Mais le football n’est jamais loin. D’abord parce qu’il est considéré comme un art : la manière doit l’emporter sur le résultat. Le livre offre l’occasion de suivre depuis l’envers du décor, la carrière d’un grand joueur : de ses premières affirmations internationales avec la demi-finale du championnat d’Europe espoir remportée 4-2 contre l’Angleterre au stade Léo Lagrange de Besançon en avril 1988 aux désillusions de France-Bulgarie (1993), de ne pas être sélectionné pour l’Euro 1996 ou de ne pas remporter de titre continental avec les Reds. Ce sont aussi les coups de sang comme le kung-fu kick asséné à un supporter de Crystal Palace xénophobe le 25 janvier 1995 et qui vaut à Cantona huit mois de suspension et « une peine de cent-vingt heures de travaux d’intérêt général », p. 218. Un éloignement des pelouses propice aux vagabondages culturels qui renforcent l’amour du joueur pour le cinéma et le jeu d’acteur, p. 230-231. Il y aussi les coups de génie telles la reprise de volée qui donne la victoire (1-0) à Manchester contre Liverpool en finale de la FA Cup le 11 mai 1996 et ses combinaisons avec les Ryan Giggs, Andy Cole et autres Roy Keane ou ses relations souvent teintées de respect avec ses adversaires, même les plus durs comme le terrible défenseur de Wimbledon Vinnie Jones.
Par-delà le témoignage de Claude Boli, qui a assisté à de nombreux récitals du King depuis la Family Stand3 d’Old Trafford, le livre propose une fine observation des transformations du football anglais des années 1990 : flux de joueurs étrangers renforcés par l’arrêt Bosman4, hausse des droits TV avec la création de la Premier League, financiarisation des clubs5, développement du merchandising qui profite de l’aura de Cantona et aussi ses versants plus sombres comme la persistance d’un racisme à l’égard des joueurs noirs.

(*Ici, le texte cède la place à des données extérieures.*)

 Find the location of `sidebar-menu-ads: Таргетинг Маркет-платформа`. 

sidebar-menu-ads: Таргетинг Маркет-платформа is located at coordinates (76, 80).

Derrière le mythe ou l’icône Cantona, la commercialisation du football n’est jamais loin car « Éric devient un des meilleurs “ambassadeurs” de Nike », p. 275 dont le slogan « 66 was a great year for English football. Eric was born6 » ou les spots publicitaires flamboyants siéent parfaitement au personnage.
Se lisant allégrement, le témoignage de Claude Boli propose au lecteur une immersion dans un football en transition, revient sur un footballeur autant doué, simple, qu’orgueilleux et sur les interactions entre recherche et vie personnelle. À ce titre, il est et restera une source pour écrire l’histoire culturelle du football des années 1980-1990.